Für Unternehmensprofile ist 2FA praktisch Pflicht, weil Instagram- und Facebook-Konten regelmäßig Ziel von Phishing sind. Typischer Ablauf: Eine Nachricht meldet einen angeblichen Urheberrechtsverstoß, verlinkt eine täuschend echte Anmeldeseite und greift die Zugangsdaten ab. Mit aktivem zweiten Faktor scheitert der Zugriff trotz gestohlenem Passwort.
Wichtig sind die Wiederherstellungscodes, die beim Einrichten angezeigt werden. Sie gehören ausgedruckt oder in einen Passwortmanager, sonst sperrt ein verlorenes oder gewechseltes Telefon das eigene Konto aus. In Betrieben sollten mindestens zwei Personen Zugriff auf diese Codes haben, sonst hängt der Zugang an einer einzigen Person.
In der Praxis
In einem Bremer Maklerbüro erhält die Bürokraft eine Nachricht, das Instagram-Konto werde wegen einer Urheberrechtsverletzung gesperrt, mit Link zur Prüfung.

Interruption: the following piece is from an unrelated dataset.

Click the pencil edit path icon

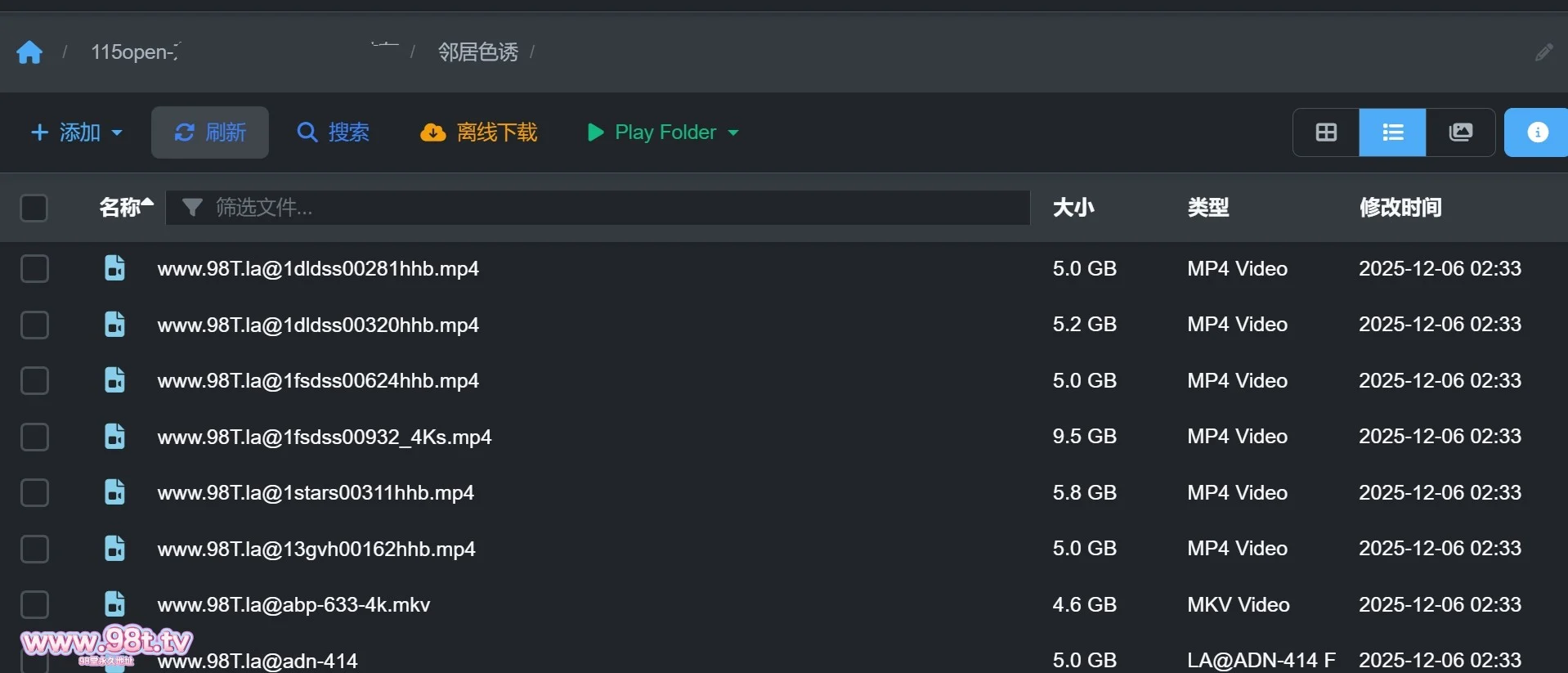point(1543,52)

Sie gibt die Zugangsdaten ein. Weil für das Konto eine Authenticator-App eingerichtet ist, fehlt den Angreifern der Code, der Zugriff scheitert. Das Passwort wird sofort geändert, der Vorfall bleibt folgenlos.
Tipp aus der Agentur: Eine Authenticator-App statt SMS wählen und die Wiederherstellungscodes an einem zweiten Ort ablegen. Ohne diese Codes hilft auch der Support selten schnell weiter.